◆ PROBLEM ◆
Locate the string "computer" in the records below. Copy every line where it occurs.

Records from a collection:

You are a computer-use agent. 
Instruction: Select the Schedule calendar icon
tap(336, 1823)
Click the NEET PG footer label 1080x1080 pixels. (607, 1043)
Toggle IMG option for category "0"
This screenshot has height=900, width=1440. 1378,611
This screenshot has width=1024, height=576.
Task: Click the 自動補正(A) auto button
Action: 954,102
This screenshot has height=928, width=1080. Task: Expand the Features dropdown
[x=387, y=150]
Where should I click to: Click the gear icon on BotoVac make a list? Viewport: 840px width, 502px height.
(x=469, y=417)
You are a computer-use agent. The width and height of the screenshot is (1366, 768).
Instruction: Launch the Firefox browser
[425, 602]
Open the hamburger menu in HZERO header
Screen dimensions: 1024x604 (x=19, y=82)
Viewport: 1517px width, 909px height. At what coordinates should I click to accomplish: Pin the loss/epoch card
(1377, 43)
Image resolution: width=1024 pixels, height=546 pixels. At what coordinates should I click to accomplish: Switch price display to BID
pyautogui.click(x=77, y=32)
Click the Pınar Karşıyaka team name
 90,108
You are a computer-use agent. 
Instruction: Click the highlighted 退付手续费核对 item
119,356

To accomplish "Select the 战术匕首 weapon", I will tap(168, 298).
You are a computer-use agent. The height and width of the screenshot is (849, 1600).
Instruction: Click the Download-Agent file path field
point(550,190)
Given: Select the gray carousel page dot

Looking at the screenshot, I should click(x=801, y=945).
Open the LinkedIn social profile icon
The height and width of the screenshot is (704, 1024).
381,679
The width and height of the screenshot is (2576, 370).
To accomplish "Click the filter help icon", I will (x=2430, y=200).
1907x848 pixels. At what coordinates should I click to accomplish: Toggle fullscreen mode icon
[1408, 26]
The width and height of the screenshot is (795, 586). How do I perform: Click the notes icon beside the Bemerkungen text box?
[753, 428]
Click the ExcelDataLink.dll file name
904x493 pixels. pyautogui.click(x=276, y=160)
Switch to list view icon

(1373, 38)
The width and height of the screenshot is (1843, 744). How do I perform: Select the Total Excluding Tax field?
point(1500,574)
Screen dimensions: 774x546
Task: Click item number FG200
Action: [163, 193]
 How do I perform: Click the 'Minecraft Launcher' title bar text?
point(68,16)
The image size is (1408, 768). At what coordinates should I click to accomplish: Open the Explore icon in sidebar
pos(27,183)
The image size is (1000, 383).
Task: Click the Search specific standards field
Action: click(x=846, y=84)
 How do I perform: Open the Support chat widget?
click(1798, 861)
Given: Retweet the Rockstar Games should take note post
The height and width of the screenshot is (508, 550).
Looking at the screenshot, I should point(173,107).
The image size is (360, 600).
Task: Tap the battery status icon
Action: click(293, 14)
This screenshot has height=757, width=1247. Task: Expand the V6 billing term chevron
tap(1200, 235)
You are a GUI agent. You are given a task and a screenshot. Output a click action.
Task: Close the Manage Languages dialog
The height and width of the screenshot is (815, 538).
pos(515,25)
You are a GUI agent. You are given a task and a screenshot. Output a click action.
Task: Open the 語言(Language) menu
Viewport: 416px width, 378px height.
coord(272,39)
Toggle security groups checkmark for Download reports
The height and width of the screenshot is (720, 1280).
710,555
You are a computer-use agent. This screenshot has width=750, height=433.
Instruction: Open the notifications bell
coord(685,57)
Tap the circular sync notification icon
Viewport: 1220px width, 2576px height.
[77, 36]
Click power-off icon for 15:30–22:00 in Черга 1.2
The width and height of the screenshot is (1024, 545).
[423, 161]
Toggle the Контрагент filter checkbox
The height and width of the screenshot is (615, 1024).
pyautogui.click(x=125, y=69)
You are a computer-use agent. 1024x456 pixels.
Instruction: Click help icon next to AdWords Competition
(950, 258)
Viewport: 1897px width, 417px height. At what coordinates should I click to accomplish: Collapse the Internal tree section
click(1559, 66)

◆ TASK ANSWER ◆
You are a computer-use agent. 
You are a computer-use agent. The width and height of the screenshot is (1366, 768).
You are a computer-use agent. 
You are a computer-use agent. The height and width of the screenshot is (849, 1600).
You are a computer-use agent. This screenshot has width=750, height=433.
You are a computer-use agent. 1024x456 pixels.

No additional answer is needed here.